WORMWOOD T4-En route pour Washington

Après Frankie Goes To Hollywood, vient Wormwood goes to Washington de Ben Templesmith aux éditions Delcourt. Après une longue absence de quasiment une décennie, le petit ver solitaire démoniaque revient pour affronter sa menace la plus terrifiante, la plus ambitieuse limite audacieuse .
Et quelle mission…le capitalisme est partout, l’impérialisme ronge le pays des ados où tout est beau quand on mange du Mc Do et des territoires situés sur le globe un peu plus haut. Après une disparition assez discrète, Phébée et Pendule, la bodyguard et le droïde de combat, décident de partir à la recherche de Wormwood (larve immortelle vivant dans un globe oculaire, qui véhicule des corps de zombies pour se mélanger aux humains). Exilé dans une dimension parallèle, pour trouver un semblant
de béatitude. L’asticot conquérant repart à l’aventure pour faire face aux calamars, tentacules, et autres créatures démoniaques « lovecraftiennes » qui ont pris la tête de l’American Dream et du Pôle Nord suite au décès du vieillard à barbe distributeur de cadeaux pour les mioches. Lui ayant déjà donné beaucoup de fil à retordre dans les trois volumes précédents. Les fils spirituels et descendants de Cthulhu remettent le couvert à disperser par la contamination parasitaire, le modèle de pensée unique, le tout pour la colonie. Un système de marche ou crève de l’esprit libéral digne représentant du spiritisme de groupe des mollusques venus d’ailleurs mais proposer à échelle mondiale.
Idem pour la reprise et le redressement de la petite entreprise familiale du Papa Noël en mode impérialiste, avec des lutins traités pire que des esclaves. Belle vision d’un avenir radieux tout en cash et billets verts. N’ayez craintes, le lombric redresseur de torts va nous arranger tout ça avec punch et son sens de la répartie toujours aussi imparable. A l’aide d’un Abraham Lincoln ectoplasmique, équipé d’un vieux sexe flétri de républicain pour renverser le spore-géniteur à la tête du bureau ovale.

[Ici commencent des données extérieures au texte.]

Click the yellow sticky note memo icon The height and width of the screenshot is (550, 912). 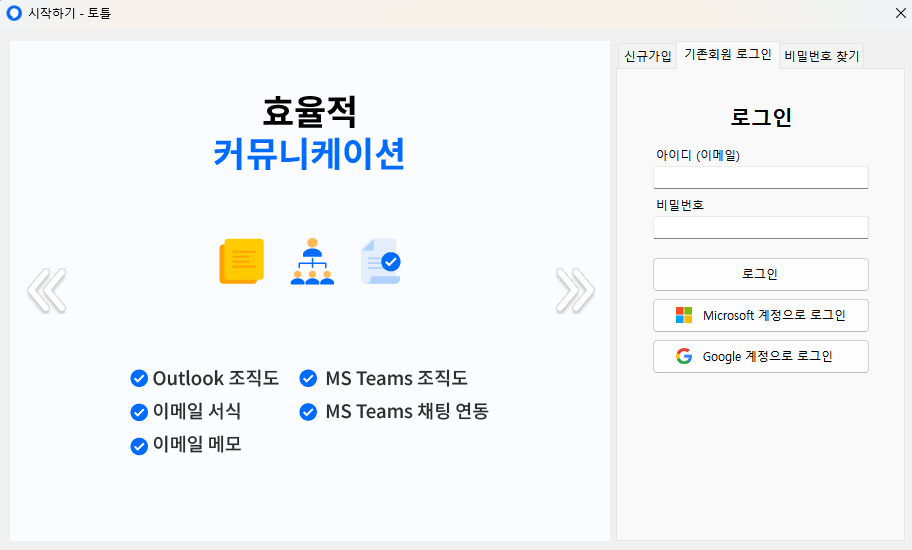(241, 261)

La complicité
de Saturne, entité responsable à la base du marché de Noël ayant un penchant perverse pour les rennes, pour mener à bien le juste combat socialiste et démocrate pour instaurer un semblant de paix sur Terre.
Auteur complet du scénario jusqu’aux couleurs sur sa création Ben Templesmith se permet avec ce tome, une bonne grosse critique du système « ricain », lui l’australien
exilé aux Etats-Unis. Artiste qui appuie sur un gros furoncle, ça fait mal mais qui laisse à réfléchir.
Histoires menées avec dynamisme, humour de situation dans un univers tout-à-fait personnel surtout très décalé. Sujets abordés avec un esprit au vingt-troisième degré, une grande touche d’intelligence dans l’art et la manière d’être cocasse et efficace . Une lecture drôle, débridée et sans filtre.
Concernant la partie graphique. Le dessinateur entre dans la catégorie d’artistes tels que Bill Sienkiewicz, Dave McKean, David Mack et consorts. Cette famille d’illustrateurs qui a dynamité et fait péter toutes les barrières, codes graphiques imposés du comic-book américain mainstream et commercial. Avec un dessin au trait tout-à-fait personnel, au coup de crayon frénétique et énergique. A l’esquisse poussée jusqu’aux hauts niveaux de gris pour un modelé nuancé (concernant Templesmith), aux cases débordantes. Le tout magnifié à la peinture traditionnelle ou l’ordinateur pour obtenir des couleurs au rendu lumineux. Une prédominance certaine pour le vert, l’orange et la rouille.
Quand la bande dessinée croise l’Art, les fresques déferlent sur nos petits gaufriers. Toutes les techniques sont bonnes pour ses artisans iconoclastes de l’imprimé bon marché.
Le worm nous est revenu en grande forme.